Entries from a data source
┄┄┄┄┄┄┄┄┄┄
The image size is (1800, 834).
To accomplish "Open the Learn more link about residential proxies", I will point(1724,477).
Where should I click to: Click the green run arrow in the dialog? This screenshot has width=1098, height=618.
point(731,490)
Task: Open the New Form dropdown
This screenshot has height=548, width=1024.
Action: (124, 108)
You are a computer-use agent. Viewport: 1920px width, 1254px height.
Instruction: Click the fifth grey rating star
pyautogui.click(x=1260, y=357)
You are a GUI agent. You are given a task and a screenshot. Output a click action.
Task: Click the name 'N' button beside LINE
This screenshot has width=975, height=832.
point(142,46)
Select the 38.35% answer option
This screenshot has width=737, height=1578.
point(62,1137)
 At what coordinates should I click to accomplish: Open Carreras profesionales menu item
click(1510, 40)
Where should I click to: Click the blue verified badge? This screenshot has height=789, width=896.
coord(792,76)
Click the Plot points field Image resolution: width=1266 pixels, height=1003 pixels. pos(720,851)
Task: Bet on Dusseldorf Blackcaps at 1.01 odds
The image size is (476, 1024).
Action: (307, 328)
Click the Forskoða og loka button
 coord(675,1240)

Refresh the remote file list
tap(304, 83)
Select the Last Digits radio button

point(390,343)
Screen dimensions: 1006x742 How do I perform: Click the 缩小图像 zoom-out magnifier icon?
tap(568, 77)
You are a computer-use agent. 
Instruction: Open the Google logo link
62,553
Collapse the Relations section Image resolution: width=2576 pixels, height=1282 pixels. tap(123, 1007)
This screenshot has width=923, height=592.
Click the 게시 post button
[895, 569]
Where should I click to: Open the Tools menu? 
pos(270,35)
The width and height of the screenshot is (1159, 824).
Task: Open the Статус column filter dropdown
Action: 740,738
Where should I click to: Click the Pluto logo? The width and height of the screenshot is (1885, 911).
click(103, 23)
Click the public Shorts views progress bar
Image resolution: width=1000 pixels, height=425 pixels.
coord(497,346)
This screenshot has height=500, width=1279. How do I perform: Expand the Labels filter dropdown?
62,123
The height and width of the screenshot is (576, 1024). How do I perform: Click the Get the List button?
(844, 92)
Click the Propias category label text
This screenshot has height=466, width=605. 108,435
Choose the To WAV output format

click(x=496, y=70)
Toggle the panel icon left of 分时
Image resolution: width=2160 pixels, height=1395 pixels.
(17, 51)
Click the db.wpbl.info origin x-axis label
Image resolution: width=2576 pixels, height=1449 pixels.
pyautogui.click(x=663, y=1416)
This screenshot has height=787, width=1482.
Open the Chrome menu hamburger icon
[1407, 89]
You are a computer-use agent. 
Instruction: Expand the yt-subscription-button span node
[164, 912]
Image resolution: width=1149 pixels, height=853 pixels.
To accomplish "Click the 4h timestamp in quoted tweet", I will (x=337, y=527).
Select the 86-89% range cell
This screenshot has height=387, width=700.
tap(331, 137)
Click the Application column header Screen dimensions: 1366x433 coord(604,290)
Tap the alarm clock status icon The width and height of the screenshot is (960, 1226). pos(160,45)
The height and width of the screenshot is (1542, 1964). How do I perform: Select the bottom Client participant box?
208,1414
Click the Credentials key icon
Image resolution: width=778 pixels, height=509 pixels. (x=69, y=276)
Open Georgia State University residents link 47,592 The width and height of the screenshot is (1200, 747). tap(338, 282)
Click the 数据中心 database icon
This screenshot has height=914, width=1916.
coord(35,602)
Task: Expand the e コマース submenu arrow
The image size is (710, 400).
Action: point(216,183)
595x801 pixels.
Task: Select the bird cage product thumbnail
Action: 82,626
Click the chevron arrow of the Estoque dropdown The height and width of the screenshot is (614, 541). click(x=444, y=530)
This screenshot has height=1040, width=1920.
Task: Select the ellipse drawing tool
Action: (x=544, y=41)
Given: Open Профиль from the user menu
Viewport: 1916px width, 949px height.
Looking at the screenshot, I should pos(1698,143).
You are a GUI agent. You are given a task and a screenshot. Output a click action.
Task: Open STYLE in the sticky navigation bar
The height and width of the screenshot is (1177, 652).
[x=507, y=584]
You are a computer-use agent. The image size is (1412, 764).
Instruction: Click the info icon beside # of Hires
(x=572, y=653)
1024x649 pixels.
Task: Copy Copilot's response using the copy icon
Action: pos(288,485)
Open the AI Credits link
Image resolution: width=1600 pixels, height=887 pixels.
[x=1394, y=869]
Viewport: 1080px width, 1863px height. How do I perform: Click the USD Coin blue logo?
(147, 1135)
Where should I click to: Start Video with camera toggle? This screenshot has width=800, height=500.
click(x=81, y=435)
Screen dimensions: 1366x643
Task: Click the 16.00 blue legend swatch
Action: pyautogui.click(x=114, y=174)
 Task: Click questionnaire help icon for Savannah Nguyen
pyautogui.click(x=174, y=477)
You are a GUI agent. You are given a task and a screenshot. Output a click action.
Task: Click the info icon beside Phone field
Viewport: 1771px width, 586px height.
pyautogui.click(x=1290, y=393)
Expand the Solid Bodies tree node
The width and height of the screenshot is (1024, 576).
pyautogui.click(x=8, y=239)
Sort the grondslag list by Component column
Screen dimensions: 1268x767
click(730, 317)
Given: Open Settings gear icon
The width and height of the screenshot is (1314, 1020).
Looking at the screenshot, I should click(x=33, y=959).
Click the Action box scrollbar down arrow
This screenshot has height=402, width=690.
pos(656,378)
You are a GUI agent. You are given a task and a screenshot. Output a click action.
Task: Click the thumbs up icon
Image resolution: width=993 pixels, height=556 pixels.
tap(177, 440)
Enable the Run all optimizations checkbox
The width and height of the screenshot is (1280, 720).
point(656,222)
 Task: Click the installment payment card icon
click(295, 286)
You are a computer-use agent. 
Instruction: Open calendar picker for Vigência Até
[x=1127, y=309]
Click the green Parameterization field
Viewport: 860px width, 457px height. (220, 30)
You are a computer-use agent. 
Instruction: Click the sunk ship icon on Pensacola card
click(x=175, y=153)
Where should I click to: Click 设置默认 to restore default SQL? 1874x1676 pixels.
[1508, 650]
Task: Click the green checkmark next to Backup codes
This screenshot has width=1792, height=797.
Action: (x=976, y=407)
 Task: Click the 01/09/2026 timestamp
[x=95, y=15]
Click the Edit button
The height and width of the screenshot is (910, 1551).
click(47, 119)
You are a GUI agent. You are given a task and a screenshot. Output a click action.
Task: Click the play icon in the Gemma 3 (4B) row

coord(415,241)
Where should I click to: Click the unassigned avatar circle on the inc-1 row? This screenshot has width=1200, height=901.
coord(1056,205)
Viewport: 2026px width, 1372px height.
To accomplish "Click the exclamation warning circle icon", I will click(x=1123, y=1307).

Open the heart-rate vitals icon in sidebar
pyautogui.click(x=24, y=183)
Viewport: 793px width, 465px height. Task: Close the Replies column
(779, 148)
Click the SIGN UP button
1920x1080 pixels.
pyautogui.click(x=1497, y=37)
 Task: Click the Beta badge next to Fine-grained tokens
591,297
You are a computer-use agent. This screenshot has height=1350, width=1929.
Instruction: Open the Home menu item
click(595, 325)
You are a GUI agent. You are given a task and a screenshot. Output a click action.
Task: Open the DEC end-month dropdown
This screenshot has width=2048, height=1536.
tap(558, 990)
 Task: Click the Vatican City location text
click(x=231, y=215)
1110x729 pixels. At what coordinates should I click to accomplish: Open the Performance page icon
┄┄┄┄┄┄┄┄┄┄
Instructions to follow: Collect every row above that contains the string "resolution", and copy each one in full.

The response:
Click the Plot points field Image resolution: width=1266 pixels, height=1003 pixels. pos(720,851)
Collapse the Relations section Image resolution: width=2576 pixels, height=1282 pixels. tap(123, 1007)
Image resolution: width=1000 pixels, height=425 pixels.
Image resolution: width=2160 pixels, height=1395 pixels.
Image resolution: width=2576 pixels, height=1449 pixels.
Image resolution: width=1149 pixels, height=853 pixels.
Image resolution: width=778 pixels, height=509 pixels. (x=69, y=276)
Image resolution: width=1600 pixels, height=887 pixels.
Image resolution: width=993 pixels, height=556 pixels.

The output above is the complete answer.